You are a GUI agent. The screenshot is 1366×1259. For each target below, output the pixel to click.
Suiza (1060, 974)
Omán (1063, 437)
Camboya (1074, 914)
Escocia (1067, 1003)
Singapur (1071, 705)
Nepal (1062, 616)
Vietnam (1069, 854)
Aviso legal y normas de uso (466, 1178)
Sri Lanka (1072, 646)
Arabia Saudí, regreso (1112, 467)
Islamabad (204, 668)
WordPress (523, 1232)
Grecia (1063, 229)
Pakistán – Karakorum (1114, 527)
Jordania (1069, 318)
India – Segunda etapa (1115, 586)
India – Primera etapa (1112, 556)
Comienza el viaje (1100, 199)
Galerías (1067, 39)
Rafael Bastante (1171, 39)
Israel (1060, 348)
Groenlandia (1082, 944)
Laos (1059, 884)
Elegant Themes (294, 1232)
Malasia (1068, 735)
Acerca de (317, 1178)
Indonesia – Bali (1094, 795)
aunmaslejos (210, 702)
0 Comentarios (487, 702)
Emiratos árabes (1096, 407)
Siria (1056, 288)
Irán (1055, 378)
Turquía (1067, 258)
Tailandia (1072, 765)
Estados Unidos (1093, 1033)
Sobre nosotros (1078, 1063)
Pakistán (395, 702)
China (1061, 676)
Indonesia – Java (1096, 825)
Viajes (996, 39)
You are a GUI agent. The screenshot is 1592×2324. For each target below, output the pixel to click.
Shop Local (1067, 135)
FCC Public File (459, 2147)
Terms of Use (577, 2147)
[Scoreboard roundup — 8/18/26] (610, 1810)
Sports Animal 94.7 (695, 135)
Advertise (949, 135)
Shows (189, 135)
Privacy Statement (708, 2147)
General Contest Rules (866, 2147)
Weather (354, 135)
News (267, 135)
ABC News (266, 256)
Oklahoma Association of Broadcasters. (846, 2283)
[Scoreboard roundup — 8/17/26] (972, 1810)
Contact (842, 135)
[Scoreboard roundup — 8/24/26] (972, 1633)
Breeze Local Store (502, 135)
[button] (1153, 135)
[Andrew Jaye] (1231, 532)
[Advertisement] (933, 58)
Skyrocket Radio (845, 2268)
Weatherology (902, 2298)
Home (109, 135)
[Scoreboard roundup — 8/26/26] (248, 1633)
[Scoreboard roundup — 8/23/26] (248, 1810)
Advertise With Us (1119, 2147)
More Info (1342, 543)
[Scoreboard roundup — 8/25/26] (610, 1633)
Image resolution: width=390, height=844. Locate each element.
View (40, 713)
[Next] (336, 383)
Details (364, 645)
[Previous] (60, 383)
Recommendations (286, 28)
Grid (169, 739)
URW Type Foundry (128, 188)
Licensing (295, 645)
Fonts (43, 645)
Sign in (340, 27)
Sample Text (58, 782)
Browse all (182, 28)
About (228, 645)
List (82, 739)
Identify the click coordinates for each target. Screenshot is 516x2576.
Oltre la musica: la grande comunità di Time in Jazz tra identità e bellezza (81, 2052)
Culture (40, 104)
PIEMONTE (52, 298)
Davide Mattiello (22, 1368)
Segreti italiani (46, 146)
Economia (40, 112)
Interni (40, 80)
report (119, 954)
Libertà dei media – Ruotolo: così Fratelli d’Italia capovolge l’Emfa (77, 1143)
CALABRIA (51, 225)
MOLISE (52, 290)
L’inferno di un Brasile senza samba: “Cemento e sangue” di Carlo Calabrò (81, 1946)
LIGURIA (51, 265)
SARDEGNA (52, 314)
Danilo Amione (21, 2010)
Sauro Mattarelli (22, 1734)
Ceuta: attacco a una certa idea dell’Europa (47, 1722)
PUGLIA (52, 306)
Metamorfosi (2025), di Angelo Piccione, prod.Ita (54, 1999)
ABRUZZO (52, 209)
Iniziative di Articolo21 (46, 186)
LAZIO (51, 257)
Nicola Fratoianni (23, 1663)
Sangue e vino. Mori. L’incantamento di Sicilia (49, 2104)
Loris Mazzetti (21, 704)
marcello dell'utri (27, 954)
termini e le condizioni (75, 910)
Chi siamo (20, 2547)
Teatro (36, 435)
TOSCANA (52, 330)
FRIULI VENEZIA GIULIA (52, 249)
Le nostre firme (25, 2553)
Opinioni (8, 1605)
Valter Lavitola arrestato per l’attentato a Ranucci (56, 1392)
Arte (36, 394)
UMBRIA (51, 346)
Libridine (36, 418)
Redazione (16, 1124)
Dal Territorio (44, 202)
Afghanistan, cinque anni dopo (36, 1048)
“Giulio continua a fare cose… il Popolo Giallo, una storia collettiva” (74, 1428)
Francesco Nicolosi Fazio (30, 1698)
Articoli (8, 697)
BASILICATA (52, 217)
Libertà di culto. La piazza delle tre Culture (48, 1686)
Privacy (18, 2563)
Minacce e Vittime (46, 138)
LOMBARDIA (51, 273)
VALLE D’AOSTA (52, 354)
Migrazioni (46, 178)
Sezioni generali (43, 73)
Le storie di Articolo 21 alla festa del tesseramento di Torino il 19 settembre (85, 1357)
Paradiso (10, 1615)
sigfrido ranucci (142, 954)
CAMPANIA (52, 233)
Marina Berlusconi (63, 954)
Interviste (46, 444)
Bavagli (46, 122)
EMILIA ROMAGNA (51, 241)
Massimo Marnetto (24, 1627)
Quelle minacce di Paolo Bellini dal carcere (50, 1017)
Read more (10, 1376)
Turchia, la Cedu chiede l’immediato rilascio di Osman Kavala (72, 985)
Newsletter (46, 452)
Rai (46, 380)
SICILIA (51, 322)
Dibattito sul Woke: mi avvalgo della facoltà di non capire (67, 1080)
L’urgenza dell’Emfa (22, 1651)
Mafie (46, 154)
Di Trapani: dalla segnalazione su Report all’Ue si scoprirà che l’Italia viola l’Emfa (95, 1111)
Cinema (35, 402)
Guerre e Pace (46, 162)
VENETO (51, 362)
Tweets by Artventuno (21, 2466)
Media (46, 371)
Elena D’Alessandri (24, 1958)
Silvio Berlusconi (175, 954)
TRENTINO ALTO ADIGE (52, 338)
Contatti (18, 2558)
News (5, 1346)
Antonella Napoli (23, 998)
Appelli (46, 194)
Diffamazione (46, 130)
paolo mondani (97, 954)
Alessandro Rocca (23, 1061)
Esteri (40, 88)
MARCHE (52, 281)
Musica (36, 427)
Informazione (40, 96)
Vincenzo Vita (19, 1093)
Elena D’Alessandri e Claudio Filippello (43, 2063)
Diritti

Problem description:
Report back each line of the entries that holds the string "Emfa".

Written solution:
Libertà dei media – Ruotolo: così Fratelli d’Italia capovolge l’Emfa (77, 1143)
L’urgenza dell’Emfa (22, 1651)
Di Trapani: dalla segnalazione su Report all’Ue si scoprirà che l’Italia viola l’Emfa (95, 1111)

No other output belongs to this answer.